In 1978, Anthony Campbell, then a consultant physician at The Royal London Homeopathic Hospital, criticised statements made by George Vithoulkas to promote his homeopathic treatments. Vithoulkas stated that syphilis, when treated with antibiotics, would develop into secondary and tertiary syphilis with involvement of the central nervous system. Campbell described this as a thoroughly irresponsible statement that could mislead an unfortunate layperson into refusing conventional medical treatment. This claim echoes the idea that treating a disease with external medication used to treat the symptoms would only drive it deeper into the body and conflicts with scientific studies, which indicate that penicillin treatment produces a complete cure of syphilis in more than 90% of cases.

A 2006 review by W. Steven Pray of the College of Pharmacy at Southwestern Oklahoma State University recommends that pharmacy colleges include a required course in unproven medications and therapies, that ethical dilemmas inherent in recommending products lacking proven safety and efficacy data be discussed, and that students should be taught where unproven systems such as homeopathy depart from evidence-based medicine.

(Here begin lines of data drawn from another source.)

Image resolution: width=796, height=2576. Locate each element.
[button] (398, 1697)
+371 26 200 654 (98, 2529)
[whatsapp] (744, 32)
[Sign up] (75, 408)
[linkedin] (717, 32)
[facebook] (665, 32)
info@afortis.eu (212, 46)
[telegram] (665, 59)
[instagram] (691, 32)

Edzard Ernst, the first Professor of Complementary Medicine in the United Kingdom and a former homeopathic practitioner, has expressed his concerns about pharmacists who violate their ethical code by failing to provide customers with "necessary and relevant information" about the true nature of the homeopathic products they advertise and sell:

"My plea is simply for honesty. Let people buy what they want, but tell them the truth about what they are buying. These treatments are biologically implausible and the clinical tests have shown they don't do anything at all in human beings. The argument that this information is not relevant or important for customers is quite simply ridiculous."

Michael Baum, Professor Emeritus of Surgery and visiting Professor of Medical Humanities at University College London (UCL), has described homoeopathy as a "cruel deception".

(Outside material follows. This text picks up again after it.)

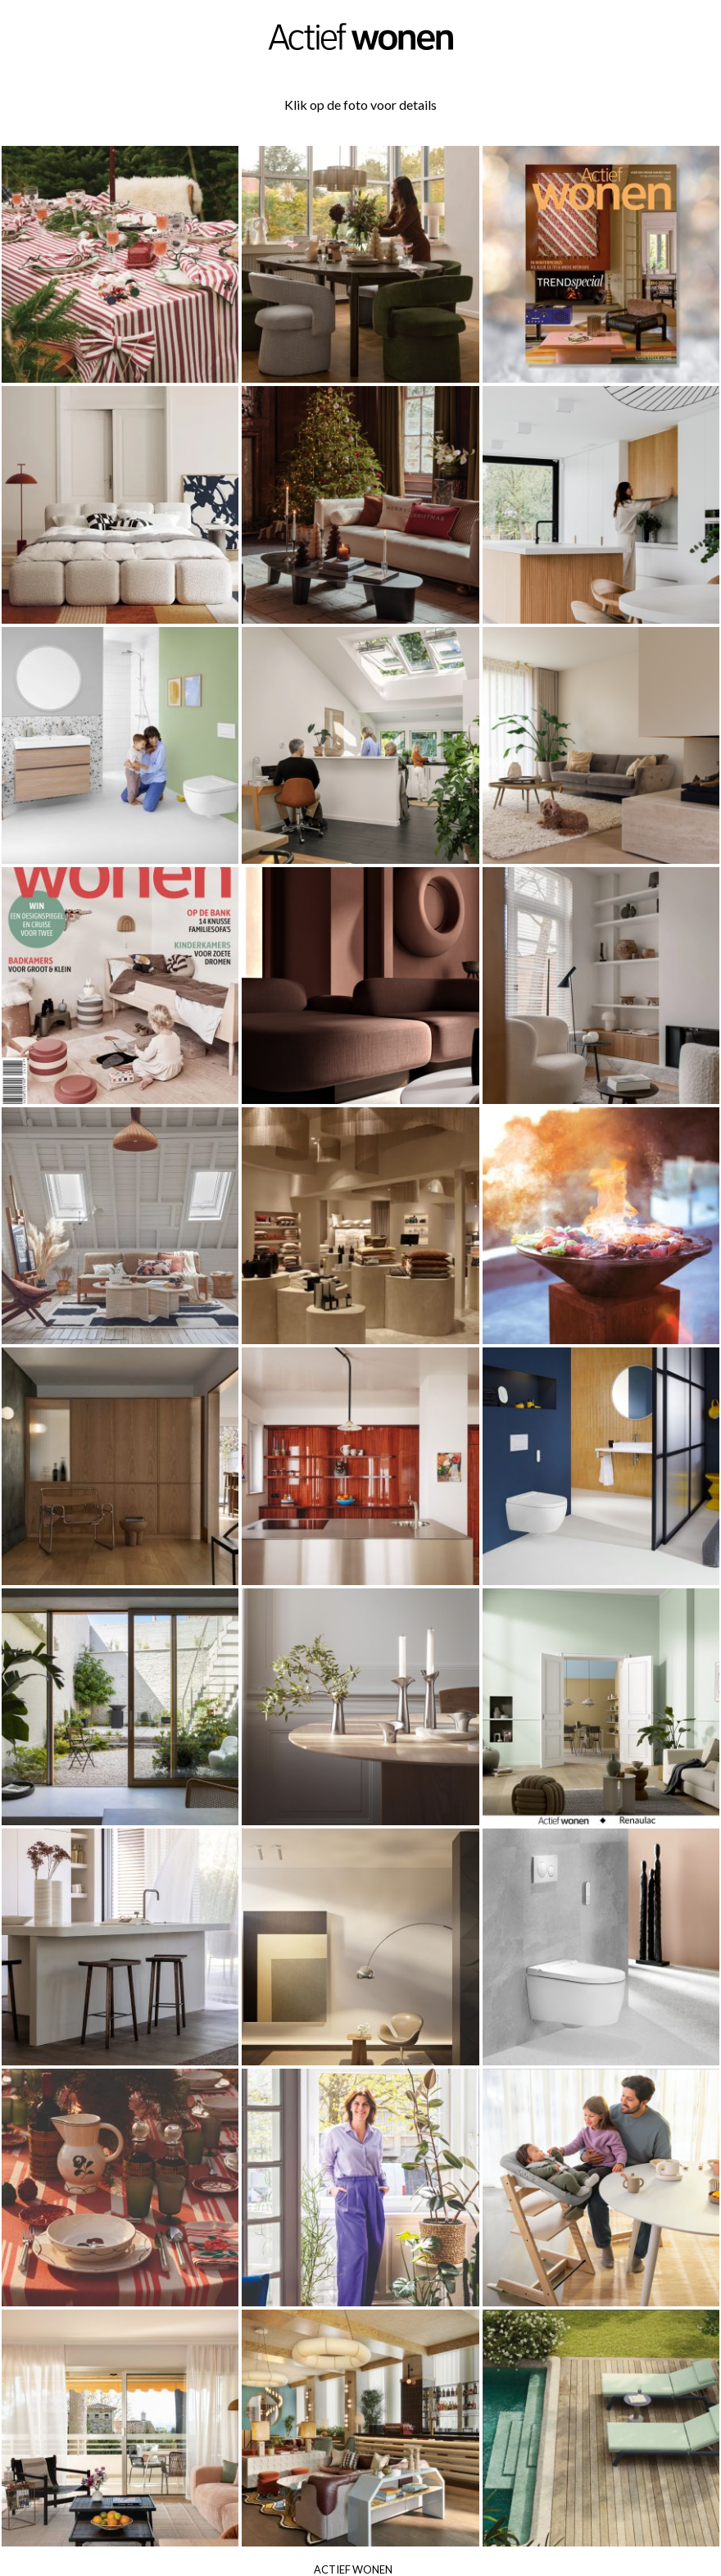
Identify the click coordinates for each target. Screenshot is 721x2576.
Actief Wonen (353, 2569)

In an article entitled "Should We Maintain an Open Mind about Homeopathy?" published in the American Journal of Medicine, Michael Baum and Edzard Ernst—writing to other physicians—wrote that "Homeopathy is among the worst examples of faith-based medicine... These axioms are not only out of line with scientific facts but also directly opposed to them. If homeopathy is correct, much of physics, chemistry, and pharmacology must be incorrect…".